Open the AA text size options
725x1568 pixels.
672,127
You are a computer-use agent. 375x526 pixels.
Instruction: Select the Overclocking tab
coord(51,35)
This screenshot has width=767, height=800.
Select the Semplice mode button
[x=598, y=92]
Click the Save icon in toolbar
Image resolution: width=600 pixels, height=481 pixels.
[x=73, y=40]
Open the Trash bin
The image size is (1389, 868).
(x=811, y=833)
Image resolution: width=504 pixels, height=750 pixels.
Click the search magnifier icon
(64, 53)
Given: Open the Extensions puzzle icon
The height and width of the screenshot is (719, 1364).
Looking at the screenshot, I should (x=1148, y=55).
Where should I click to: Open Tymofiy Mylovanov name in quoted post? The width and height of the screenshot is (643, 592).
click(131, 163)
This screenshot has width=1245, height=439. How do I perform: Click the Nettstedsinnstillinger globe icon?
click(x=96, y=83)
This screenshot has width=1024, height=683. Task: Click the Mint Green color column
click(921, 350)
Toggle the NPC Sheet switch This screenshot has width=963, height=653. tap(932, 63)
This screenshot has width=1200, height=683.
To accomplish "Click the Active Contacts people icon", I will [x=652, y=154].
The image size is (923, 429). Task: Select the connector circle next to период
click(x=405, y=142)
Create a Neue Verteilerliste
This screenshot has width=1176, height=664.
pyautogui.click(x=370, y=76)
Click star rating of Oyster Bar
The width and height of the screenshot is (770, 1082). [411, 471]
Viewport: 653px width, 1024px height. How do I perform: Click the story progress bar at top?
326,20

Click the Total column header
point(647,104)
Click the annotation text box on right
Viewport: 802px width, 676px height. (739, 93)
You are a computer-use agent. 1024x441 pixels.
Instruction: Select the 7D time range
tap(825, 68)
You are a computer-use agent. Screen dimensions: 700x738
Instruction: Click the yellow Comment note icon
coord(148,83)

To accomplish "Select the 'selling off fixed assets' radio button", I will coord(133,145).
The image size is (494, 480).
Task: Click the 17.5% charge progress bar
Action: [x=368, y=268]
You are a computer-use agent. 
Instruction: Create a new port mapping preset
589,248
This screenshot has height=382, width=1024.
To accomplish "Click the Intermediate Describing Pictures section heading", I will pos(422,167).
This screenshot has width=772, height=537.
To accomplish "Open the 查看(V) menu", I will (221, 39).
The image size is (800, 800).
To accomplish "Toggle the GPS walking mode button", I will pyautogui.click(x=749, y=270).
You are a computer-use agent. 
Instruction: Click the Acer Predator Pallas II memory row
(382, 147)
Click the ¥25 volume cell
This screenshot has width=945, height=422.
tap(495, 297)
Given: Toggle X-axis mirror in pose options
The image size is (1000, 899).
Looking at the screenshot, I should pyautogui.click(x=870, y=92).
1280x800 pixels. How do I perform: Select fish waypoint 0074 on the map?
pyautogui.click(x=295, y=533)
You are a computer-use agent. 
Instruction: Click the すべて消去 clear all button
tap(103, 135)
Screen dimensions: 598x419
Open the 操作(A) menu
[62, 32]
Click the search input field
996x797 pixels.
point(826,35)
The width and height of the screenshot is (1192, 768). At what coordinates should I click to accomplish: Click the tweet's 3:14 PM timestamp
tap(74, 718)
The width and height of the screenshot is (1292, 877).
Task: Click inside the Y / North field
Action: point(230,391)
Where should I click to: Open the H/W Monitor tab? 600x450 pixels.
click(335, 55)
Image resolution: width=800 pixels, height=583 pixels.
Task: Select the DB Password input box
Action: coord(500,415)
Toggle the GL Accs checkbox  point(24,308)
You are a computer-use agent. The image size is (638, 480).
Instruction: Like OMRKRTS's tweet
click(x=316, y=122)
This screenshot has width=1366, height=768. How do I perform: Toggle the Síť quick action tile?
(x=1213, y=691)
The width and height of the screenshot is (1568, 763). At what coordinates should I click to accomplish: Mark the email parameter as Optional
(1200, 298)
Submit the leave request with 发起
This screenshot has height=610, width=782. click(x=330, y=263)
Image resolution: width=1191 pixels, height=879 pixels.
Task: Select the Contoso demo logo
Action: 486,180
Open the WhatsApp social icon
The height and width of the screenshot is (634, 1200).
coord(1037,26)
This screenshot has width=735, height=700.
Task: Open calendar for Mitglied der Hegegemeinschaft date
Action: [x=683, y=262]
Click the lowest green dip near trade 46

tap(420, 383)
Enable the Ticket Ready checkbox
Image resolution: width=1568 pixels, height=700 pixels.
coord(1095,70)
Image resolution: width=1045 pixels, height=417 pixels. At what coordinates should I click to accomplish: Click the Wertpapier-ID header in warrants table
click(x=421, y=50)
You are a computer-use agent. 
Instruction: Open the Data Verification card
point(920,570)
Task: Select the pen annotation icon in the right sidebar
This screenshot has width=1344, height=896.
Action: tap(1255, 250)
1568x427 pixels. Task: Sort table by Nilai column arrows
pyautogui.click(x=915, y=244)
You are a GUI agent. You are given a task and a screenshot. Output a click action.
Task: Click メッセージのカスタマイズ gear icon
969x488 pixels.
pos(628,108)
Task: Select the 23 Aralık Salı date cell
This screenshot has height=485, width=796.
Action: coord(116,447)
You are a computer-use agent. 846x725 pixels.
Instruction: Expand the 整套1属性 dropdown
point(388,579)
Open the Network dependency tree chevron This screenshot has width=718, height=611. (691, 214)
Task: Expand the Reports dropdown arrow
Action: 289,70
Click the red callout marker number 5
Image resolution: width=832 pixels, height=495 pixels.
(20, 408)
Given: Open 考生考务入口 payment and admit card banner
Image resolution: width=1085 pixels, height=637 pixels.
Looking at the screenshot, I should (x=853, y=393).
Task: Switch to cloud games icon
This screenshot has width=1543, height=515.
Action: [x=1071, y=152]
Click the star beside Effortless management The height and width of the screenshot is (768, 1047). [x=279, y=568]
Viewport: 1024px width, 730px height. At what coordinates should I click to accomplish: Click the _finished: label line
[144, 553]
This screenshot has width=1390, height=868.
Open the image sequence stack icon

Task directions »
Set down exactly the lines from the start of the records to the line with "This screenshot has width=767, height=800.". Include that line, and add nothing more.

Output »
Open the AA text size options
725x1568 pixels.
672,127
You are a computer-use agent. 375x526 pixels.
Instruction: Select the Overclocking tab
coord(51,35)
This screenshot has width=767, height=800.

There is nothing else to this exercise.